PANDORA: Lightweight Adversarial Defense for Edge IoT using Uncertainty-Aware Metric Learning

The rapid augmentation of Internet of Things (IoT) devices that are resource-constrained in nature has significantly expanded the attack surface, exposed critical vulnerabilities in the network. As a result, traditional Intrusion Detection Systems (IDS), which rely on static, signature-based approaches, have become increasingly obsolete. Modern adversaries now employ sophisticated, automated, and often novel (zero-day) attacks that can easily bypass such conventional defenses. Moreover, the existing IDS models with machine learning often fail in real-world scenarios to handle challenges like concept drift and an inability to generalize to unseen threats.
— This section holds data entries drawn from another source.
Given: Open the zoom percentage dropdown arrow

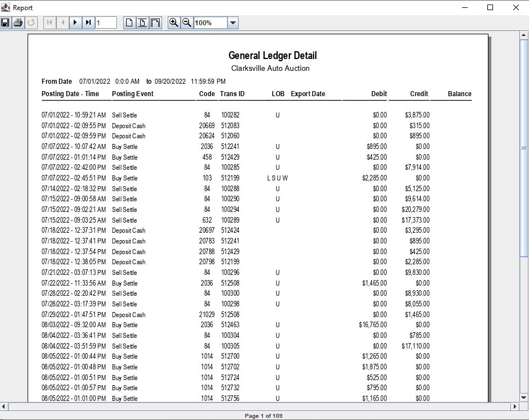Looking at the screenshot, I should point(233,23).
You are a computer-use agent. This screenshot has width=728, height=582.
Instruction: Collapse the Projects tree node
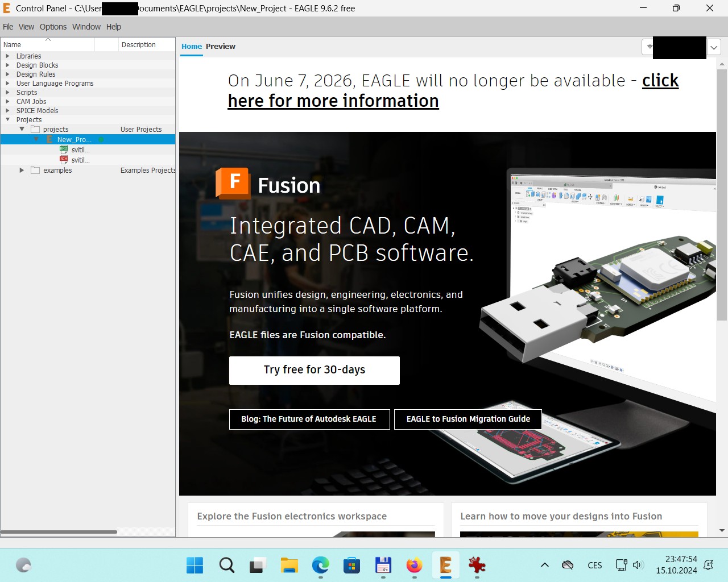7,120
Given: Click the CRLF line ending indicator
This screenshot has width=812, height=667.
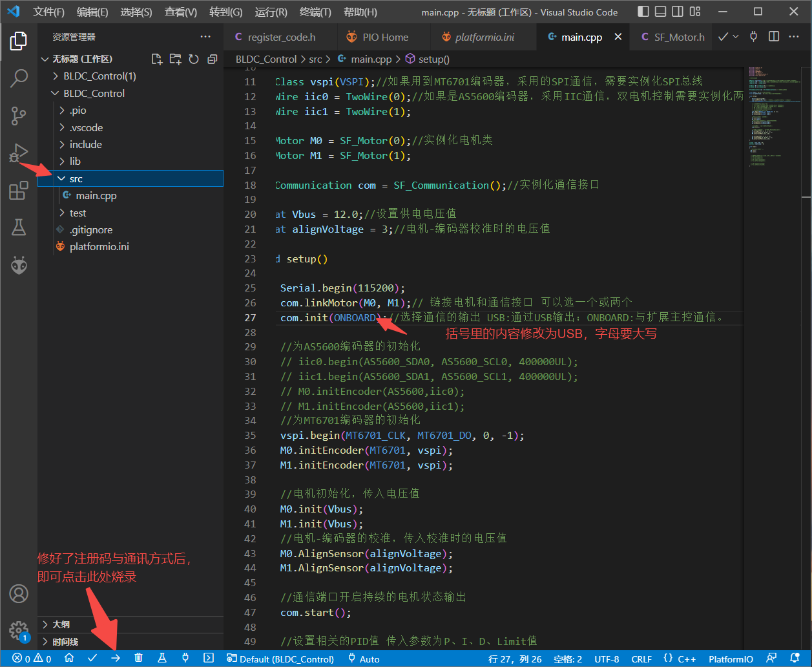Looking at the screenshot, I should [641, 659].
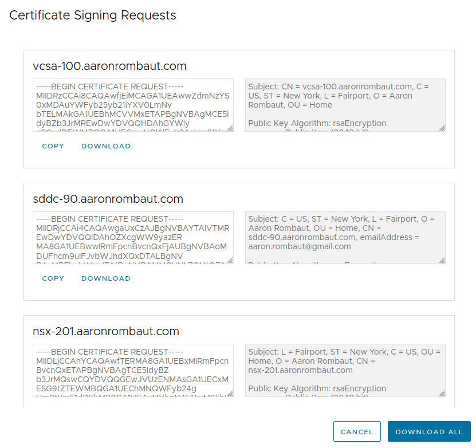Grab resize handle of sddc-90 CSR box

point(230,261)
To address these gaps, we introduce PANDORA (Probabilistic Adversarial Network Defense Over Resource-constrained Architectures), a novel, end-to-end framework for detecting zero-day attacks on edge devices. PANDORA makes three key contributions: 1) It learns uncertainty-aware probabilistic embeddings to create robust representations of network traffic; 2) It introduces a novel Probabilistic Manifold Structuring and Distance (PMSD) Loss function that enables effective zero-shot generalization; and 3) It utilizes an efficient Mamba-Mixture of Experts (MoE) architecture for on-device deployment. To validate our approach, we also introduce the TTDFIOTIDS2025 dataset, a new, high-fidelity benchmark featuring complex, programmatically generated attacks. Our extensive evaluations demonstrate that PANDORA significantly outperforms state-of-the-art models, achieving an F1-score of 0.971 with just 10-shot adaptation on CICIDS2017. Critically, it achieves up to 99% accuracy in zero-shot detection under domain shift and, when deployed on a Raspberry Pi, maintains a low memory footprint of 24 MB and a throughput of up to 4.26 flows/sec, proving its practical viability for real-time edge security.